Spectrum scarcity is one of the major issues faced in Wireless communication technology. Efficient spectrum utilization is of utmost importance to alleviate the problem of interference and reduced data rates. Cognitive Radios adapt themselves according to the available spectrum and thereby enhance transmission and reception of data, without affecting adjacent band users. The pre-requisite for such an objective is the precise calculation of spectrum boundaries. Many methods have been suggested and revised from time to time. The Wavelet Edge Detection is one of the most widely used Spectrum Sensing techniques. This technique observes the spatial distribution of spectral data at multiple resolutions. The aim of this paper is to familiarize the reader with the mathematics behind the application of wavelets for edge detection, which is made use of for spectrum sensing applications. The several variants of this scheme which was originally formulated by Mallat et al are discussed and the inherent flaws or complexities are pointed out. The importance of choosing a suitable wavelet system is explained. We then proceed further and present an adaptive algorithm which chooses a suitable wavelet system by analyzing the nature of the spectrum. The slope of the Power Spectral Density is used as an index to distinguish between sharp and blunt peaks.
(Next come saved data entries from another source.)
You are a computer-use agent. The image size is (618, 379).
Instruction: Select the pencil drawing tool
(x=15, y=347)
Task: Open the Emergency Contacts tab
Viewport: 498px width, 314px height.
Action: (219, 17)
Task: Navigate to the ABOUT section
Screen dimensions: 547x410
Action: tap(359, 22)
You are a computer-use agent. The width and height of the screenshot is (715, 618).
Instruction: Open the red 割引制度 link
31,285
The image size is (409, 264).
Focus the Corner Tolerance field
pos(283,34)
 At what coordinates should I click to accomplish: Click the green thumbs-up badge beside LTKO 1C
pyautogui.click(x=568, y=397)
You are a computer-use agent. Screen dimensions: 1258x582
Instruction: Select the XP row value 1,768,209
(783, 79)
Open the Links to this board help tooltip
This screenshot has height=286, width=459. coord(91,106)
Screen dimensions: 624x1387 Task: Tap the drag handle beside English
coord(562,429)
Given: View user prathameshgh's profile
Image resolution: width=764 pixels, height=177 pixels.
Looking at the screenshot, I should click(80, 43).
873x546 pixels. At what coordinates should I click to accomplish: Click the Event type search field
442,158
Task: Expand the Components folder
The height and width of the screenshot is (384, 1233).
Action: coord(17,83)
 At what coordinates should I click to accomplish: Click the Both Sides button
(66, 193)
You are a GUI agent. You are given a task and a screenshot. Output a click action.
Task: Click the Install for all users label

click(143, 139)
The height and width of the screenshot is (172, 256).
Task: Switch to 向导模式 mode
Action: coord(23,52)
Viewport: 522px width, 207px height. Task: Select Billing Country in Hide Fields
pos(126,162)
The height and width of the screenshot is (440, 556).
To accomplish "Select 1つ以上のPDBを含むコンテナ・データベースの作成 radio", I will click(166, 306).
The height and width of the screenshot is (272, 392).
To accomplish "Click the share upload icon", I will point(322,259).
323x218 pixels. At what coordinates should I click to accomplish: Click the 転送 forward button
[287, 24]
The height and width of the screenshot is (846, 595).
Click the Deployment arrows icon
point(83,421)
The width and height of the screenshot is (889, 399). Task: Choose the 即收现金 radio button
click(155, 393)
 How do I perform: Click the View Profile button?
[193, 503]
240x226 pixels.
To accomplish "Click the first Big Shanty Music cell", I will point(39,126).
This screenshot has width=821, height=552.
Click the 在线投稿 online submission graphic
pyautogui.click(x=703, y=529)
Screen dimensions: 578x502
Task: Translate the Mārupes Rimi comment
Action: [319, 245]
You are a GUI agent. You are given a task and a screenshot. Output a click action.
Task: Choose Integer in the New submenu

Sparse spectra with conspicuous peaks utilize Haar wavelet system whereas dense spectra with subtle peaks use Gaussian Wavelet System. Multi-scale sums are used since they produce more accurate results than multi-scale products. The simulations are carried out in the FM frequency band (88-108 MHz) using MATLAB.
Keywords
Cognitive Radio, Spectrum Sensing, Edge Detection, Continuous Wavelet Transform, Multi-Scale Product, Multi-Scale Sum.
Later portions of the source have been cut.